Directions for this task
Transcribe verbatim the span of lines that opens with the line containing "Task: Collapse the header section expander" and closes with the last line of the data below.

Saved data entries
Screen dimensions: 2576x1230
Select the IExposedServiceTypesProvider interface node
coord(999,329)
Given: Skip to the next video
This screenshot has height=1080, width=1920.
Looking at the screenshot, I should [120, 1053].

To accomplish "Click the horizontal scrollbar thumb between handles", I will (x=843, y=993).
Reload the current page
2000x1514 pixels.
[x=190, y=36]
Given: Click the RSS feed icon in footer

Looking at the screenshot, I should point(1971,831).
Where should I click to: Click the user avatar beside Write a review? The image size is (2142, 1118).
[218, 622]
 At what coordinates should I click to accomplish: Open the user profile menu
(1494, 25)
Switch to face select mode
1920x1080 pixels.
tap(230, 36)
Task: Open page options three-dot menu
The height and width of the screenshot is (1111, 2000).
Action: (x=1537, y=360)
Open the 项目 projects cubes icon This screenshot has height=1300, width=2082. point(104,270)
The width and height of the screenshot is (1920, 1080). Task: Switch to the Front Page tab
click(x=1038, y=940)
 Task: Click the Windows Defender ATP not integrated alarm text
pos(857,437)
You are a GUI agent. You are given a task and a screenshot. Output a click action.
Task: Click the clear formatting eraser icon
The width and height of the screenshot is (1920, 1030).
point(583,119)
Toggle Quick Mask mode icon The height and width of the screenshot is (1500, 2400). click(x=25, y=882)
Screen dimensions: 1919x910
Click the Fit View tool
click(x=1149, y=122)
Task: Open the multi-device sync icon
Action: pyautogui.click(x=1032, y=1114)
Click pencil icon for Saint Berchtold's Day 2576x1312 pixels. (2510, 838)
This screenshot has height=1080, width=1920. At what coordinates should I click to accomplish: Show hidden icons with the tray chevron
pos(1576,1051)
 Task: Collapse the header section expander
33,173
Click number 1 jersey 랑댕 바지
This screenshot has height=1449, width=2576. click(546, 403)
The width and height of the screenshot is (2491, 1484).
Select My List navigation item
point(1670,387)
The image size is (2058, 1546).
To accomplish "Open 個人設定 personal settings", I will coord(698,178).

Written reply
 Task: Collapse the header section expander
33,173
Click number 1 jersey 랑댕 바지
This screenshot has height=1449, width=2576. click(546, 403)
The width and height of the screenshot is (2491, 1484).
Select My List navigation item
point(1670,387)
The image size is (2058, 1546).
To accomplish "Open 個人設定 personal settings", I will coord(698,178).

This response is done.